**TASK INSTRUCTIONS**.
A: Can you copy out the passage on community land rights that begins with the words "Perhaps more indicative" and ends with "Latin American economies.", word for word?
B: Can you write the next part of the passage on legal recognition of community property, picking up after its final sentence?

**READING TEXT**.
_____

In Nepal, the elderly Land Act of 1964 does not recognize collective landholding. This is despite failed protection of land rights being one of the grievances inducing a decade-long civil war, and the reality that 18,000 forest user groups have rehabilitated local forests since the 1980s, and are seeking secure tenure over those forests. Anticipated provision for collective property did not appear in the new Constitution of 2015, but is briefly referred to with respect to Indigenous Peoples but not to all communities in a draft National Land Policy (2018).

3.5. There Is an Upward Trend in Legal Recognition of Community Property

An upward trend is implied (but not proven) in the dates of relevant enactments thus far. Table 5 lists the main law considered in the 73 countries where protection for community-based land rights is provided for. Fifty-seven of these 73 laws were enacted after 1980 (78 percent).

Table 5. Principal law recognizing community property in 73 states.


Constitutions, as observed earlier, have been influential in establishing rights. Examples from different regions include Articles 9 and 10 from China’s 1982 Constitution, which distinguishes between the property of the national state and the property of rural and suburban collectives; Articles 231–232 of Brazil’s 1988 Constitution, which assures indigenous Indian communities permanent possession of traditional lands, and their right to defend their interests; Article 237 of Uganda’s Constitution of 1995, establishing customary tenure as a lawful property regime alongside freehold, leasehold, and mailo tenure (a hybrid statutory-customary form); and articles 180 to 184 of Armenia’s post-liberation Constitution of 1995, establishing communities as legal entities and lawful owners of property.

Devolutionary forest tenure from state to communities has also contributed to or responded to reforms, forested lands being a prominent communal asset in many regions [30]. The formalization of community rights to traditional rangelands is more recent [31].

Perhaps more indicative of continuing new recognition of community property is that nearly one quarter of key laws (17 of 73) have been enacted in the last decade. Draft laws also exist quite widely, such as in Nepal, India, Myanmar, and Indonesia, and more concretely, in Ghana, South Africa, Liberia, and the Central African Republic. In addition, commissions of inquiry are sitting in 13 other African states in 2018, charged with drafting new land policies and laws, all of which must address the status of customarily held but untitled lands (Tanzania, Zambia, Madagascar, Cameroon, Zimbabwe, Namibia, Senegal, Ivory Coast, Nigeria, Sierra Leone, Niger, Burundi, Comoros). New laws are also under consideration in an unknown number of Latin American economies.

_____

**GIVEN MATERIAL**.
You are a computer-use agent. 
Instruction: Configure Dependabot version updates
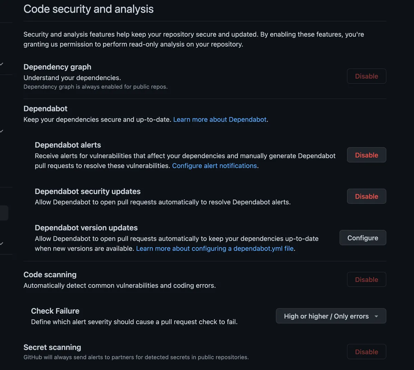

_____

**RESPONSES FOR EACH TASK**.
A:
Perhaps more indicative of continuing new recognition of community property is that nearly one quarter of key laws (17 of 73) have been enacted in the last decade. Draft laws also exist quite widely, such as in Nepal, India, Myanmar, and Indonesia, and more concretely, in Ghana, South Africa, Liberia, and the Central African Republic. In addition, commissions of inquiry are sitting in 13 other African states in 2018, charged with drafting new land policies and laws, all of which must address the status of customarily held but untitled lands (Tanzania, Zambia, Madagascar, Cameroon, Zimbabwe, Namibia, Senegal, Ivory Coast, Nigeria, Sierra Leone, Niger, Burundi, Comoros). New laws are also under consideration in an unknown number of Latin American economies.

B:
Nevertheless, a comprehensively positive future for legally entrenched community property is not necessarily assured. Supportive laws are taking much longer to be enacted today than in the 1990s. Failure to enact implementing regulations is also familiar. From Brazil to Cambodia to Tanzania, administrations regularly seek to backtrack on key provisions, as the implications of loss of state control over large areas are recognized, and as neoliberalism reasserts the notion that the only path to economic growth remains privatization of property in the hands of individuals and under freehold and like constructs widespread in the industrial world [32]. Globalized investor demands for lands help drive this, with still limited legal provisions for communities to lease directly to investors. The result can be contradictory policies, coercing subdivision of already-titled lands [33], permitting major encroachments on community lands by expanding definitions of public property [34], and even attempts to do away entirely with recently enacted protection of community property [35].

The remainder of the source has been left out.